Forex Trading Italia
19 gennaio 2015

Crisi del Franco Svizzero: il broker Alpari quasi fallito, FXCM salvato per il rotto della cuffia

Alpari è la prima vittima illustre della decisione della BNS di non legare più il valore del franco svizzero all'euro. La crisi del Franco Svizzero ha colpito, oltre che il broker inglese, anche FXCM, che invece è stato salvato per il rotto della cuffia da un finanziamento di 300 milioni di dollari.

Dopo che la Banca Nazionale Svizzera ha deciso di non difendere più il tasso di cambio fisso tra euro e franco (impostato fino a quel momento a 1,20) è sorto il caos in tutto il mondo finanziario. Nel mondo del Forex sono stati due i broker che hanno subìto le conseguenze più pesanti: Alpari e FXCM.

Il fallimento di Alpari?

Sul sito ufficiale di Alpari si legge, più o meno testualmente:

"La recente mossa provocata dalla BNS sul franco svizzero ha provocato una eccezionale volatilità sui mercati e l'estrema mancanza di liquidità. I fondi dei clienti continuano ad essere ancora protetti, in conformità con le norme FCA. Nonostante gli annunci precedenti, Alpari (UK) Limited non ha avviato alcun processo di insolvenza formale. Il consiglio di amministrazione, in stretto collegamento con la FCA, sta urgentemente valutando tutte le opzioni, tra cui la vendita. Speriamo di potervi dare un ulteriore annuncio a breve."

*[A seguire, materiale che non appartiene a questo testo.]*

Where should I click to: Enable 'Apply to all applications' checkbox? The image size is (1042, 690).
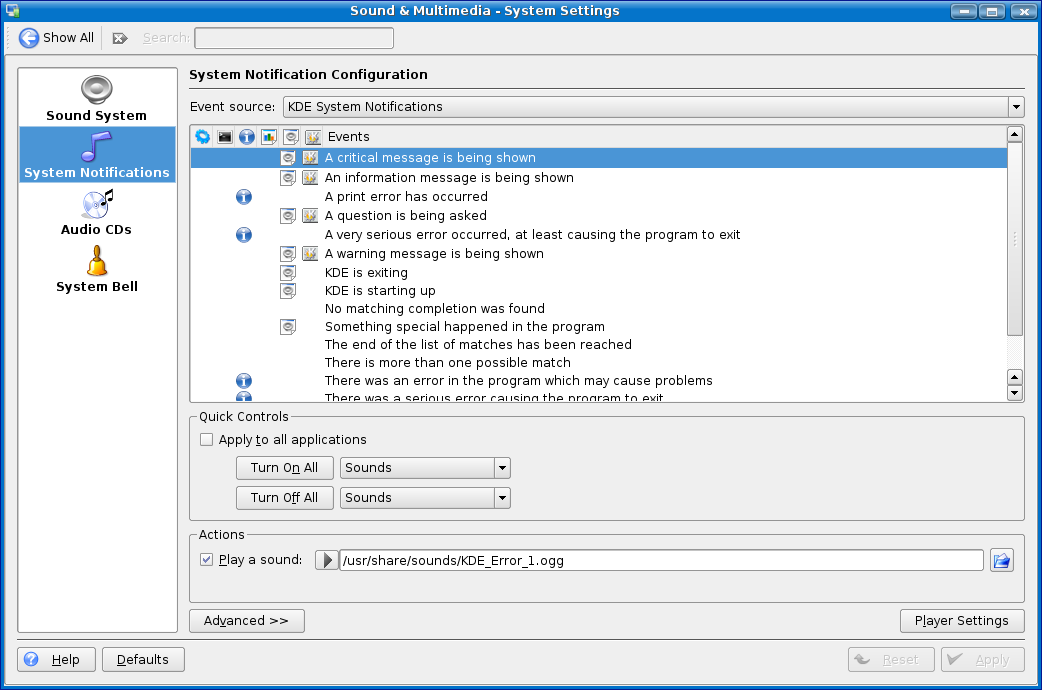coord(207,440)
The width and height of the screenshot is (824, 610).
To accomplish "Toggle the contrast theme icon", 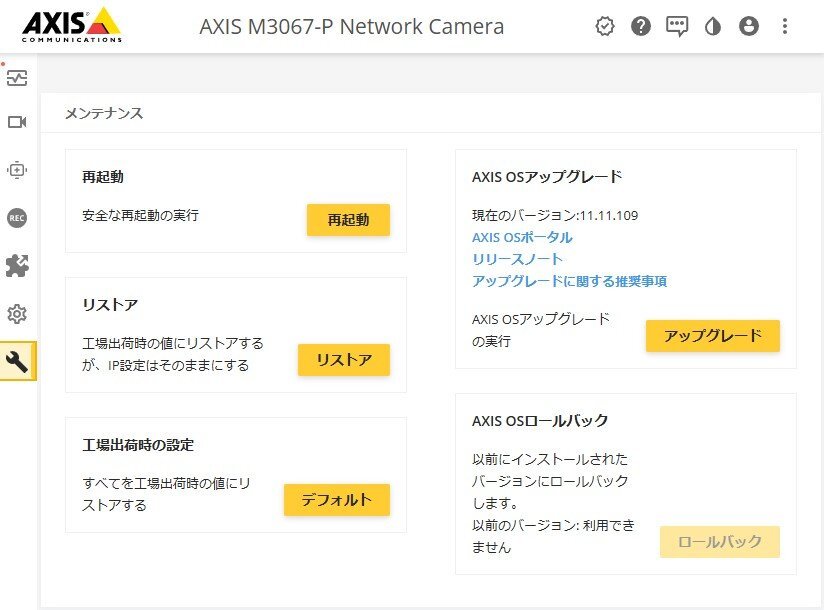I will [713, 27].
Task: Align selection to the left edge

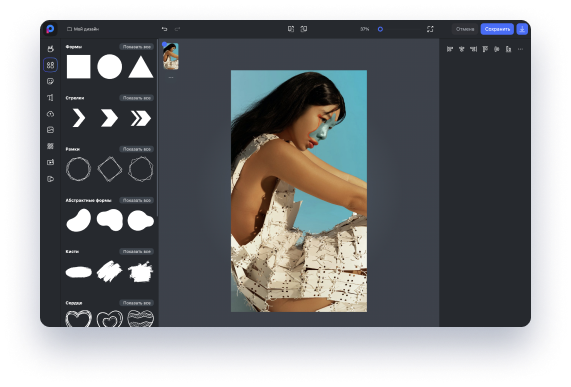Action: [450, 49]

Nessuna parte del sito di Alpari è più accessibile e sembrano esserci problemi anche per i clienti, come citato da CityAM. Sembra infatti che diversi clienti Alpari non possano più accedere ai loro fondi e si sono trovati chiuse le posizioni di trading. Tra i vari, viene citato l'esempio di Glenn Camilleri, il che quale ha detto di essere andato a controllare il conto con il cellulare e ha trovato che la posizione era stata chiusa. Camilleri dice di non aver chiuso nulla di sua volontà, così è andato online e ha trovato il messaggio che vi abbiamo citato prima.

Camilleri sembra avere più di 10.000 € nel suo conto, fondi ai quali non può accedere. Inoltre, secondo lui, Alpari non ha fatto sapere nulla su quando o come otterrà il suo denaro indietro. Il punto principale è che Camilleri non stava scambiando franchi, bensì euro contro dollaro. Inoltre egli non stava perdendo soldi ma era in profitto.

La FCA  assicura che tutti i soldi dei trader sono protetti da qualunque imprevisto e che essi devono essere tenuti in conti separati, in modo che anche se l'azienda dovesse fallire non ci sono problemi nel riavere i soldi indietro. Camilleri ha definito "il forex qualche cosa che ho iniziato come un hobby, oggi ho bisogno di capire come avere i miei soldi indietro".

Michael Hewson, capo analista di mercato per CMC Capital Markets, ha detto che i commercianti hanno bisogno di essere riassicurati sui loro fondi. Egli ha definito l'evento della BNS come "un cigno nero, una cosa mai vista in 25 anni di carriera".

FXCM salvata da Leucadia

Anche FXCM stava per rischiare di uscire dal mercato a causa della decisione della Banca Nazionale Svizzera. Il broker è stato invece salvato sabato 17 gennaio da un investimento di 300 milioni di dollari da parte di Leucadia.

Il CEO di FXCM, Drew Niv, ha detto che "il supporto di Leucadia e questo finanziamento sono di gran lunga la migliore alternativa per FXCM, per i nostri clienti, i nostri azionisti e tutti gli altri interessati". A proposito di azioni, il valore di quelle FXCM è crollato del 90% in pochissimo tempo.

Alcuni partecipanti al mercato erano stati pre-avvertiti?

Come sempre dei movimenti di questo genere creano incertezze e hanno qualche lato oscuro. Secondo Adam Myers, capo del settore forex presso Credit Agricole, alcuni partecipanti al mercato sembravano essere a conoscenza della decisione della BNS ancor prima dell'annuncio ufficiale. Egli ha infatti detto di aver visto un "flusso enorme" di franchi svizzeri - circa 34,2 miliardi - in Svizzera nel mese di dicembre, un dato circa 10 volte la media mensile.